Судно двигалось с умеренной скоростью. Звезды казались почти неподвижными. Анаплиан вглядывалась в скопление крохотных светлых точек, зная, что Мезерифина — звезда, вокруг которой вращался Сурсамен, — пока еще очень далеко и, скорее всего, не видна. Она не задавала вопросов о Мезерифине, не спрашивала, в каком направлении та находится, не просила выдать изображение, а просто наблюдала, как медленно-медленно падают звезды, думала о доме и постепенно погрузилась в сон без сновидений.
14. ИГРА
— Тохо! Ставлю крону против самой мелкой монеты, что ты ее уронишь!
— Принимаю, хоть ты и порядочная скотина, Хондас, — сказал сквозь зубы господин, которому предложили пари.
Он установил палку и кружку у себя на подбородке и замер. Хохотушка-служанка наполнила кружку пивом почти под завязку. Его друзья улюлюкали, смеялись и выкрикивали оскорбления. Яркий свет Пентрла, взошедшего впервые после смерти короля, лился сквозь высокие окна в прокуренный — хоть топор вешай — зал «Плача позолотчика».
Орамен с улыбкой наблюдал за происходящим. Они провели здесь большую часть дня. В игре участвовали пиво, палки, балконы по сторонам главного зала и две девушки-служанки. Игрок вставал под балконом с одной стороны, держа кружку на палке, установленной у него на подбородке. Девушка на балконе наливала пиво, и надо было пройти в другой конец зала, чтобы служанка на втором балконе взяла кружку и отнесла ее вниз — на распитие.
Игра была нелегкой. Большинство участников пока что расплескивали пиво на себя, многие совсем промокли и разделись до пояса. Для игры брались кожаные кружки, пропитанные специальным составом, а не керамические или стеклянные: при падении на голову последствия были не столь плачевны. Балансировать становилось все труднее — игроки и пол все больше пропитывались пивом. Всего сорвиголов собралось около двадцати, включая Орамена и Тоува Ломму. В воздухе висели дым и смех, грубые шутки, запах разлитого пива.

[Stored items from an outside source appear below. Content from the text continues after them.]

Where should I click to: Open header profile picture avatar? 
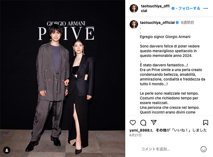[x=134, y=8]
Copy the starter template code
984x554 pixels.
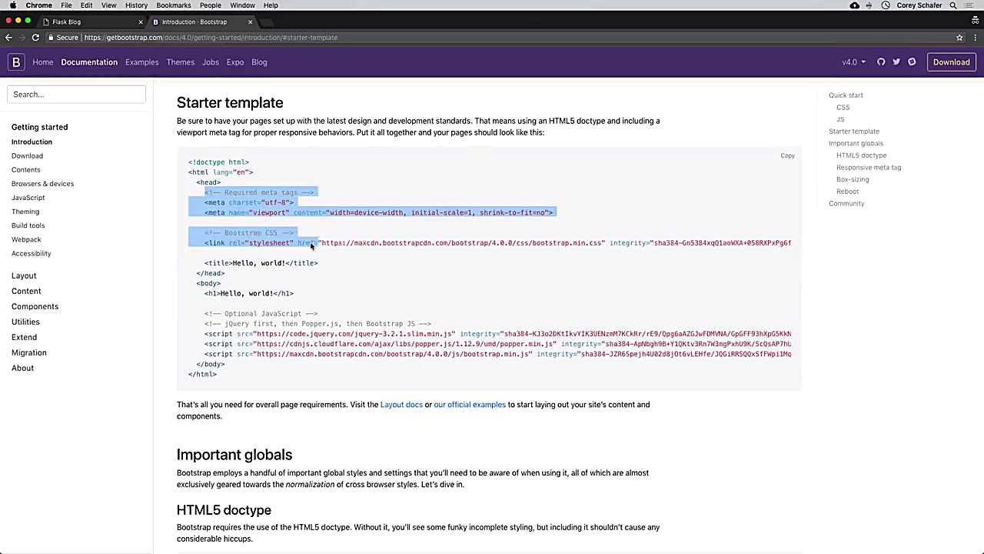coord(787,156)
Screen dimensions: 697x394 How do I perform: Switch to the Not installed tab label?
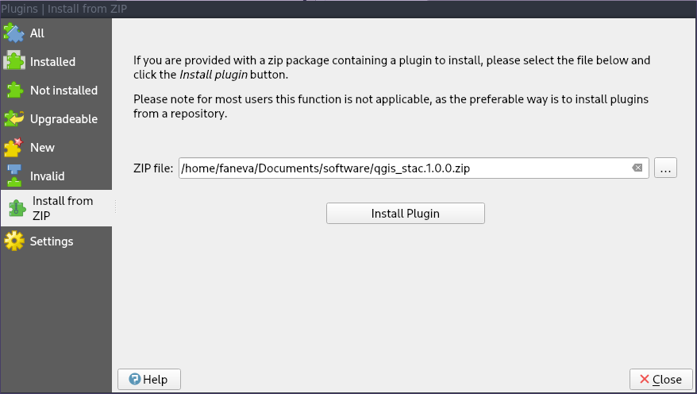coord(64,91)
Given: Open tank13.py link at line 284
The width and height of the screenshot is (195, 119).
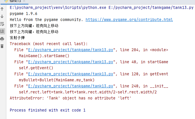Looking at the screenshot, I should 71,50.
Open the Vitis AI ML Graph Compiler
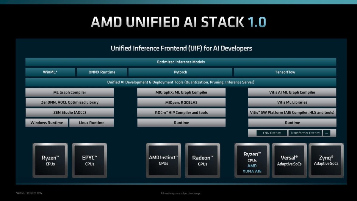Image resolution: width=357 pixels, height=201 pixels. point(292,92)
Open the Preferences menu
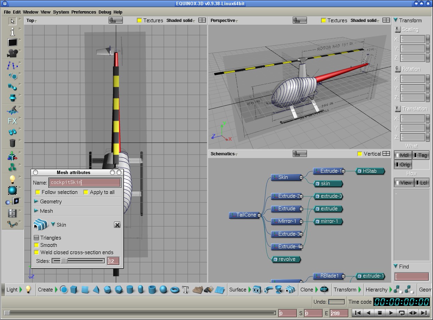 coord(84,12)
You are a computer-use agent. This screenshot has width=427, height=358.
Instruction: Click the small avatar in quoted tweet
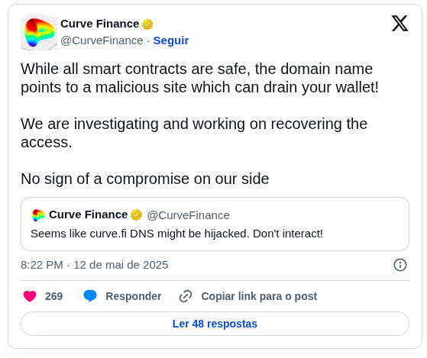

Тохонло, старший из всех и самый высокопоставленный (не считая Орамена), медленно отошел от балкона и стал осторожно пересекать зал. Кружка покачивалась и описывала небольшие круги. Немного эля пролилось прямо на лоб Тохонло. Остальные заревели и затопали ногами, но он только моргнул, отер пиво с глаз и продолжил движение. Кружка на шесте выровнялась. Топанье стало громче и — ненадолго — более стройным.
Тохонло приблизился к противоположному балкону. Хорошо сложенная служанка в платье с низким вырезом перегнулась над перилами, вытянув руку, и готовилась схватить покачивающуюся кружку. Мужчины внизу радостно давали понять, что восхищены ею до невозможности.
— Давай, Тохо, смочи ей сиськи!
Кружка наклонилась и коснулась вытянутых пальцев девушки. Та схватила ее и подняла, негромко ойкнув, потому что чуть не кувырнулась через перила, — но все-таки сумела оттолкнуться и подалась назад. Раздались громкие одобрительные крики. Тохонло опустил подбородок, уронил палку, схватил ее наподобие меча и сделал выпад в сторону тех, кто шумел больше всего, когда ему нужно было сосредоточиться. Его товарищи притворились, будто напуганы, вопя и хватаясь за голову.
— Орамен! — воскликнул Тоув, хлопнув принца по спине и шлепаясь на скамью рядом с ним. Он со стуком поставил на стол две кожаные кружки, расплескав их, и ущипнул приятеля за руку. — Теперь твоя очередь.
— Я же сказал, что больше не хочу пить. — Орамен поднял кружку и помахал ею перед потным лицом Тоува.
Тот придвинулся ближе к принцу — в зале стоял несусветный шум.
— Что?
— Не бери в голову, — сказал Орамен, пожав плечами, отодвинул пустую кружку и отхлебнул из новой.
— Ты должен! — прокричал ему Тоув, наблюдая, как еще один из их компании ставит палку себе на подбородок и ждет, пока девушка наверху не наполнит кружку. Тем временем с балкона спустилась вторая служанка и отдала Тохонло кружку с элем, которую он донес от одного балкона до другого. Потом девушка развернулась и направилась назад на балкон, уворачиваясь от шлепков по мягкому месту. — Ты должен! — повторил Тоув. — Давай! Попробуй! Давай же!
— Я обольюсь.
— Что?
— Обольюсь, — ответил Орамен, перекрикивая шум. Собравшиеся громко и ритмично хлопали в ладоши.
— Конечно, обольешься — в этом-то все и дело!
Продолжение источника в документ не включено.